2. Kritikpunkt: Der Betreiber lagert zu viel Gülle

Lageranlagen, wie die Gülleanlage, sind auf Grundlage von Bauplänen oder Bauzeichnungen zugelassen und errichtet worden. Die Anwohner zweifeln das an und sagen, auf dem Gelände wird zu viel Gülle gelagert, mindestens 7.000 Kubikmeter sollen das sein.

Das Lagervolumen in einer Lagune könne nur abgeschätzt werden, heißt es aus dem Landratsamt. Auf der Grundlage eines Berechnungsverfahrens des Landesamtes für Umwelt, Landwirtschaft und Geologie werde auf der Basis der Düngeverordnung und der zulässigen Tierart und Anzahl ein voraussichtlicher Gülleanfall ermittelt. Bei der gegenwärtigen Nutzung zur Ferkelaufzucht liege dieser zwischen rund 2.000 und 3.000 Kubikmeter. Daher kommt das Umweltamt auch zu dem Schluss, dass die vorhandene Kapazität nur maximal zu 50 Prozent ausgeschöpft sei. Die Grenze für eine genehmigungsfreie Anlage liegt bei einer Güllelagerkapazität von 6.500 Kubikmetern.

3. Kritikpunkt: Die Anlage läuft weiter nur im Notbetrieb

Der derzeitige Betrieb der Anlage beruht auf dem baurechtlichen Bestandsschutz. Allerdings gibt das Umweltamt hier den Anwohnern recht. "Die Anlage zur Lagerung und zum Transport der Gülle entspricht derzeit nicht in vollem Umfang den Anforderungen nach dem Wasserrecht", sagt die Behörde. Und eben das wäre für die Anwohner Grund genug, die Anlage stilllegen zu lassen. Um die Anforderungen zu erfüllen, müsste der Betreiber eine Vorgrube als Pumpstation und begrenztes Zwischenlager errichten, um die Gülle sicher aus den Ställen in die Lagune zu transportieren.

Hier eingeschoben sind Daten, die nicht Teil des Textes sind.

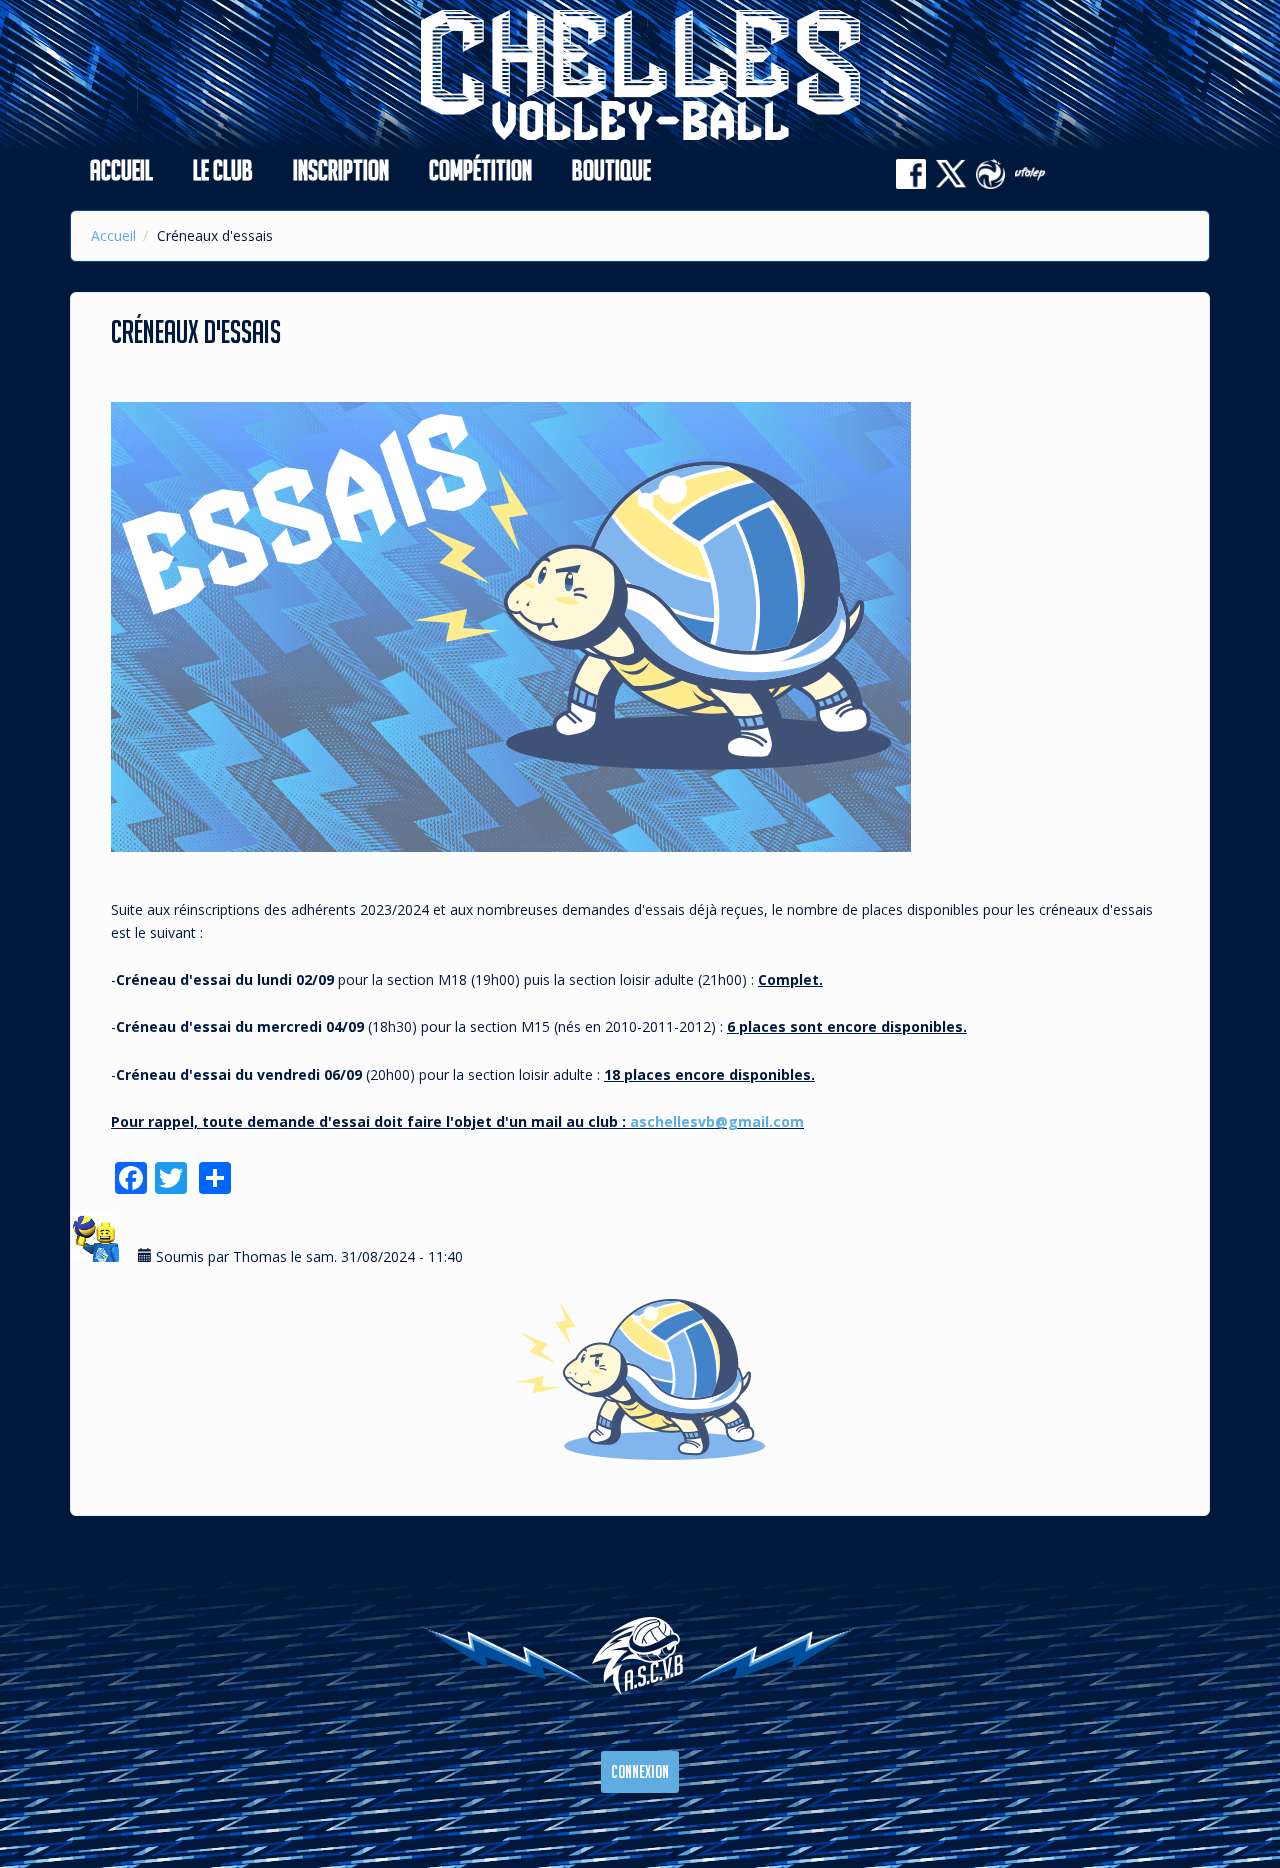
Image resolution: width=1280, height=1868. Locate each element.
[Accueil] (640, 73)
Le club (223, 170)
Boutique (611, 170)
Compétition (480, 170)
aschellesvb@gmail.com (717, 1121)
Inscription (341, 170)
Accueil (121, 170)
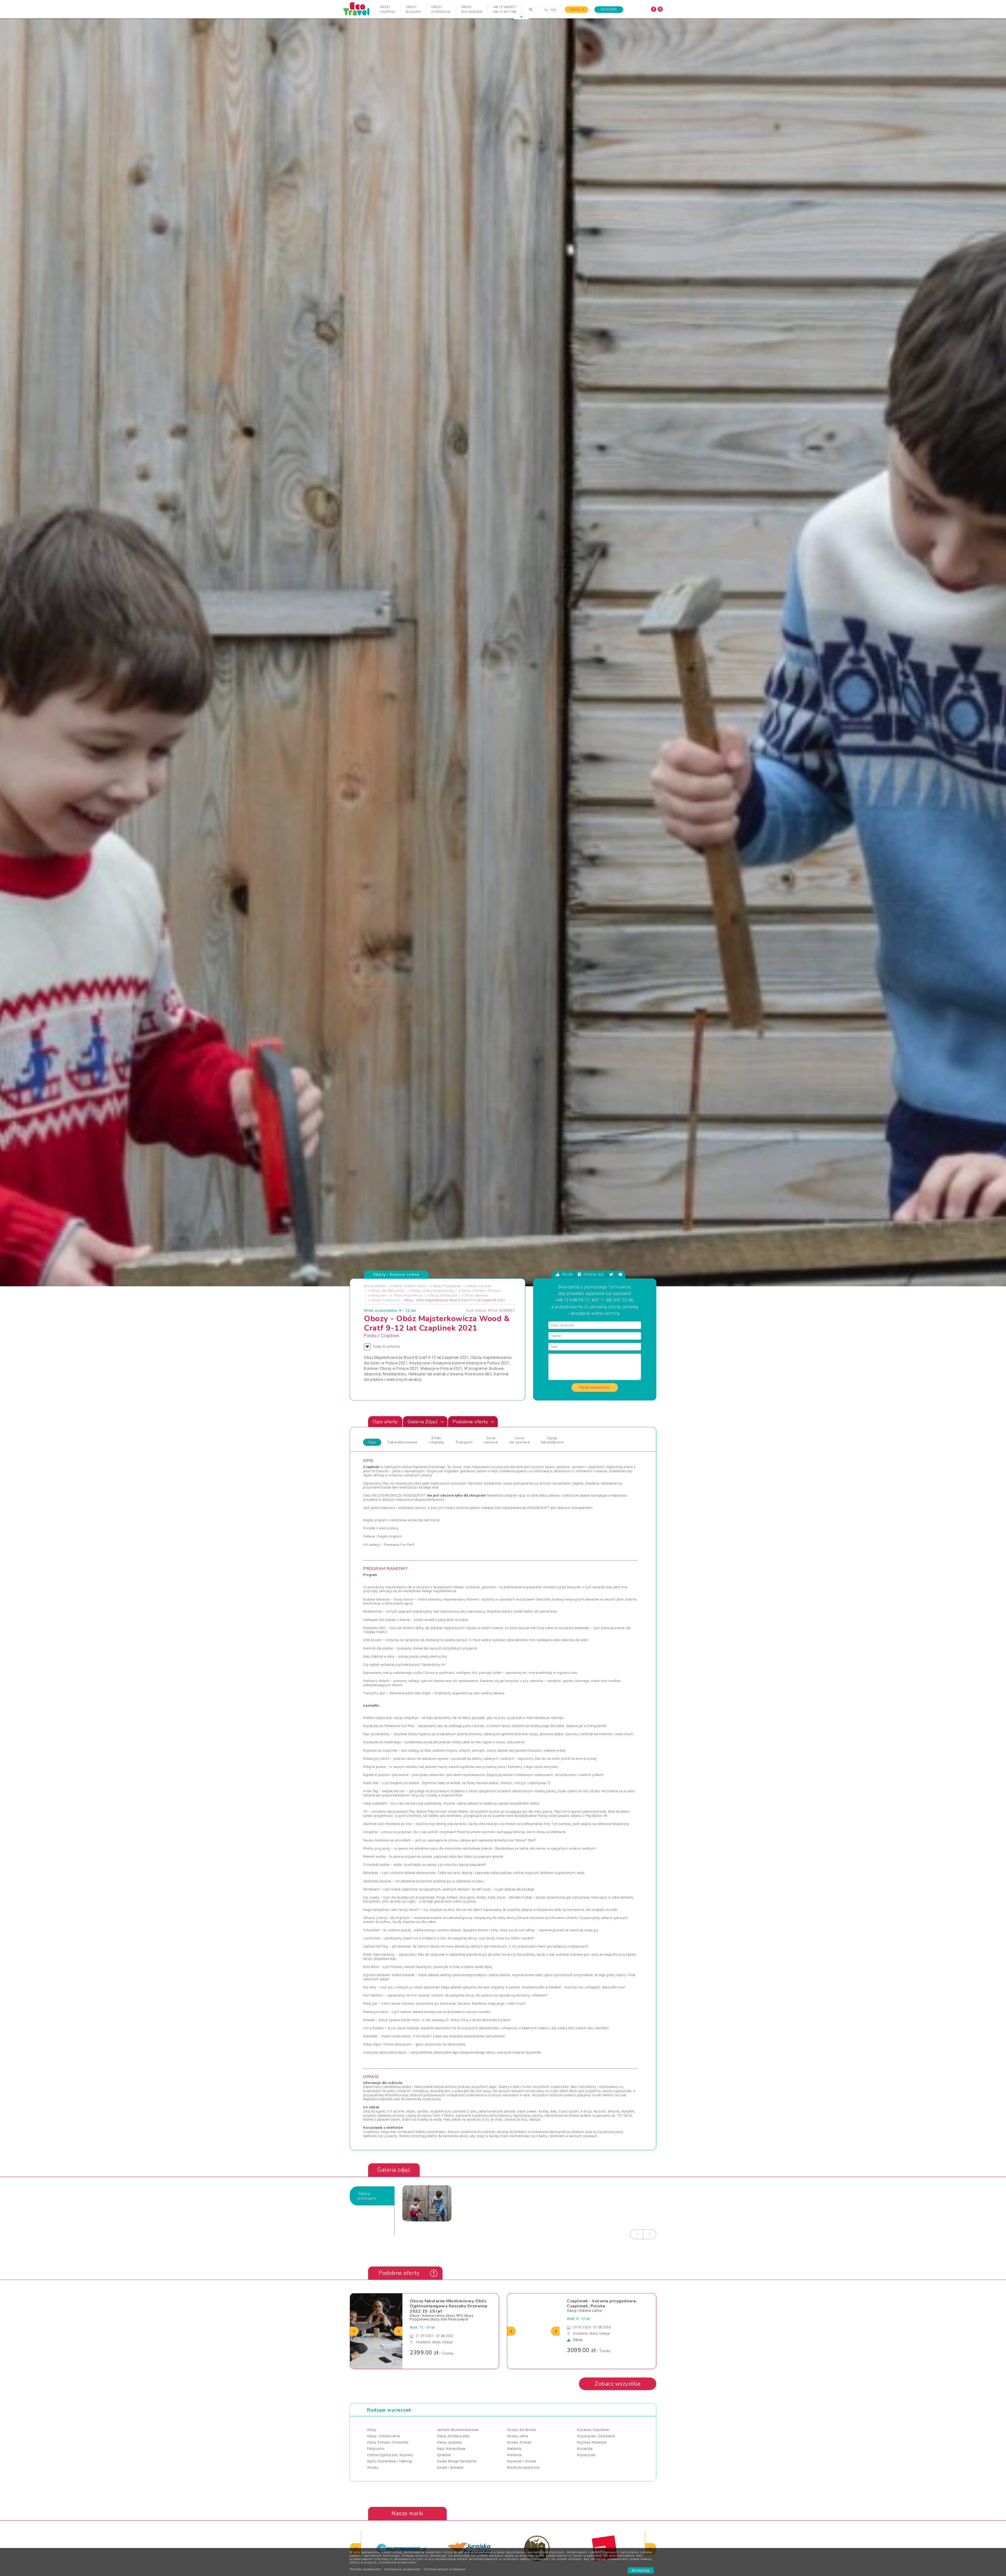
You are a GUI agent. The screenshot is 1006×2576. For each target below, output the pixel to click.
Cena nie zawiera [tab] (519, 1718)
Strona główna (374, 1563)
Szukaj (575, 9)
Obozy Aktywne (479, 1563)
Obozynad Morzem (472, 9)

Nach der Havarie vom August 2022 wurde vom Betreiber in Zusammenarbeit mit einer Firma eine technische Zwischenlösung erarbeitet, um die Güllelagune abzudichten. Das Umweltamt habe dieser zugestimmt. "Aufgrund langer Lieferzeiten und der immer noch niedrigen Nachttemperaturen, die ein Verkleben und ordnungsgemäßes Aushärten verhindern, konnte noch keine Fertigstellung erfolgen", sagt das Umweltamt. Bis dahin werde die Gülle etwa zweimal wöchentlich aus den Kanälen direkt in ein Fahrzeug abgepumpt, in das Güllelagerbecken gefahren und dort gelagert.

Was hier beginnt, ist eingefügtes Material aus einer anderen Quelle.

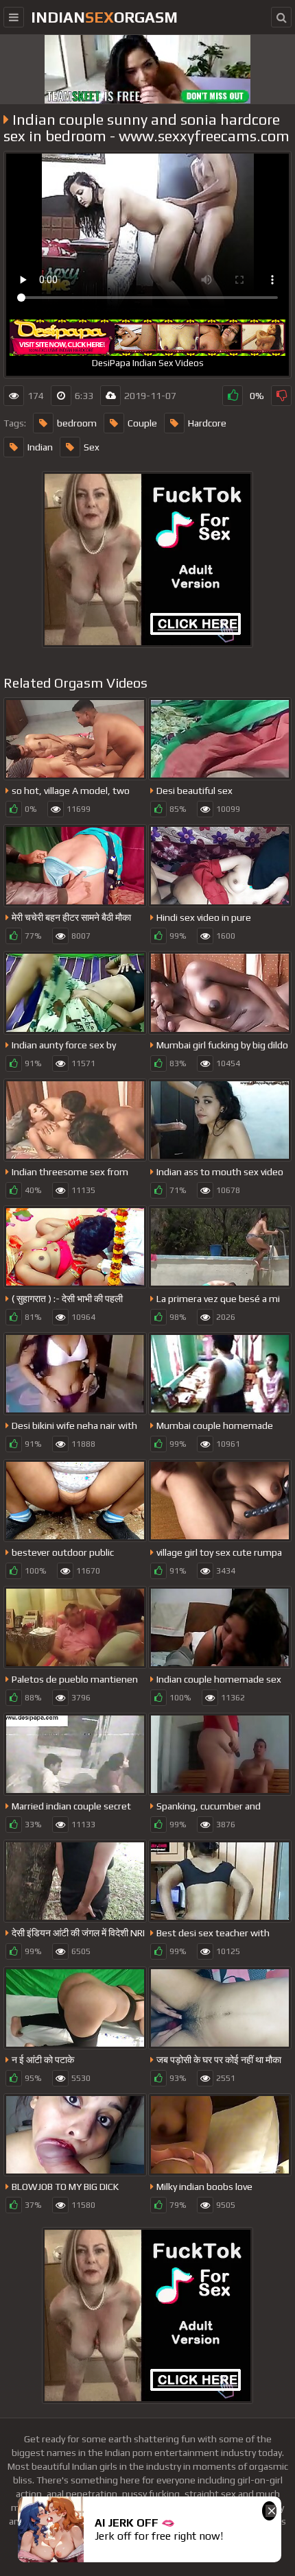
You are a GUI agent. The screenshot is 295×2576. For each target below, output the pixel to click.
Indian (40, 447)
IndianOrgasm (104, 17)
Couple (142, 423)
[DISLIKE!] (281, 395)
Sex (91, 447)
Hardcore (207, 423)
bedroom (77, 423)
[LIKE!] (232, 395)
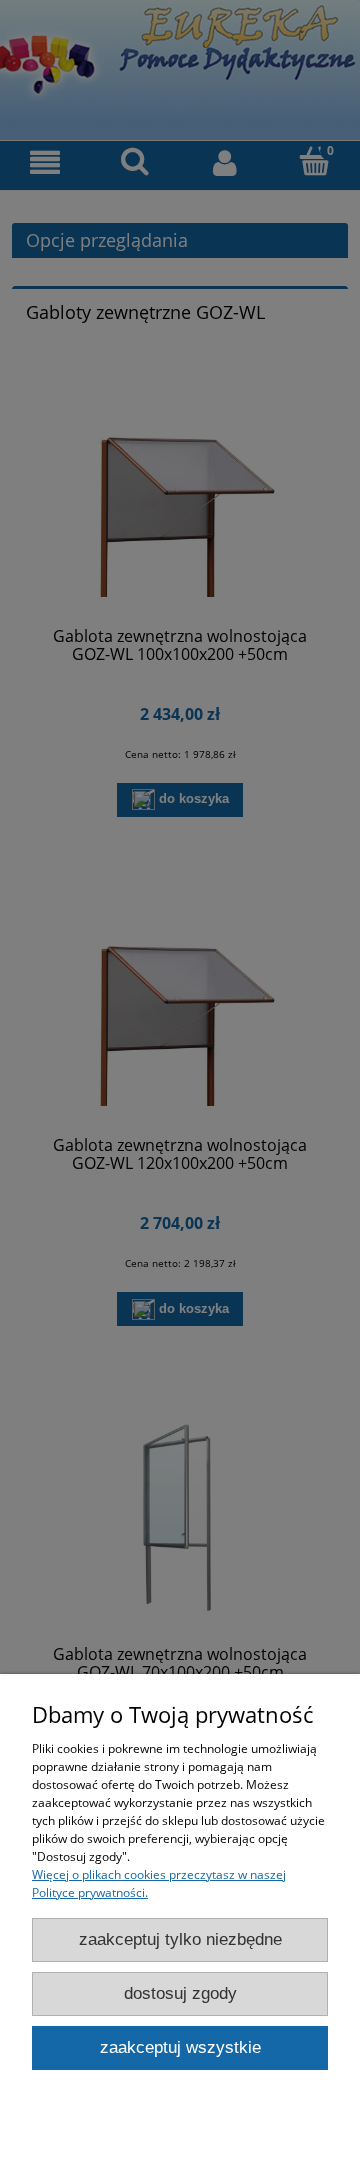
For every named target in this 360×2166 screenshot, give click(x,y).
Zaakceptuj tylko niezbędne (180, 1939)
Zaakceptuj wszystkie (180, 2047)
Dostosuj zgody (180, 1993)
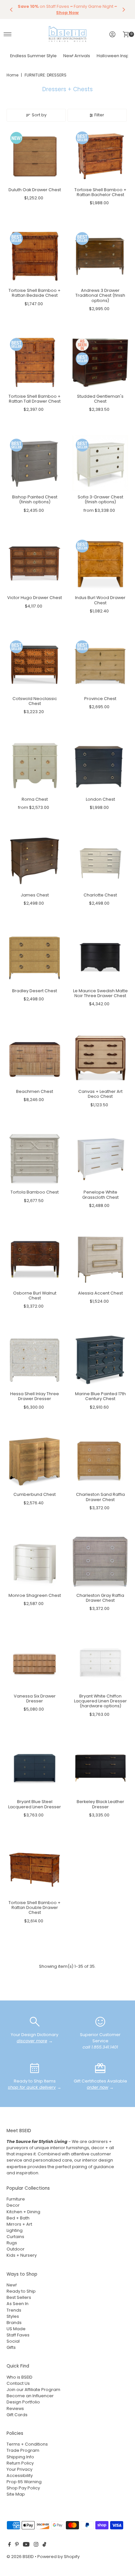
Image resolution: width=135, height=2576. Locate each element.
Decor (13, 2205)
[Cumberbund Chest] (35, 1461)
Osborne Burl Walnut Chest (34, 1295)
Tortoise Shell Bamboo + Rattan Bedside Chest (35, 293)
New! (12, 2285)
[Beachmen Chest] (35, 1058)
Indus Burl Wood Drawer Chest (100, 600)
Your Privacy (19, 2469)
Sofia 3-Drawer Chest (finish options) (100, 499)
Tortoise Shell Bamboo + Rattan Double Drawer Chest (35, 1907)
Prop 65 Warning (24, 2481)
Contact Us (18, 2383)
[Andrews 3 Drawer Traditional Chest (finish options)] (100, 257)
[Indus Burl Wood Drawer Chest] (100, 564)
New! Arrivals (76, 56)
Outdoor (16, 2249)
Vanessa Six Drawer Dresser (35, 1698)
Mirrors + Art (19, 2224)
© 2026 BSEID (20, 2556)
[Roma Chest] (35, 766)
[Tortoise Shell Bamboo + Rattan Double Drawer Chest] (35, 1869)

Anlagen wie die Güllelagune in Langenwolmsdorf unterliegen der Prüfung durch einen Sachverständigen, die alle fünf Jahre passieren muss. Die letzte Prüfung erfolgte 2020. Für das Güllelagerbecken bescheinigte der Sachverständige damals Mängelfreiheit, heißt es aus dem Umweltamt.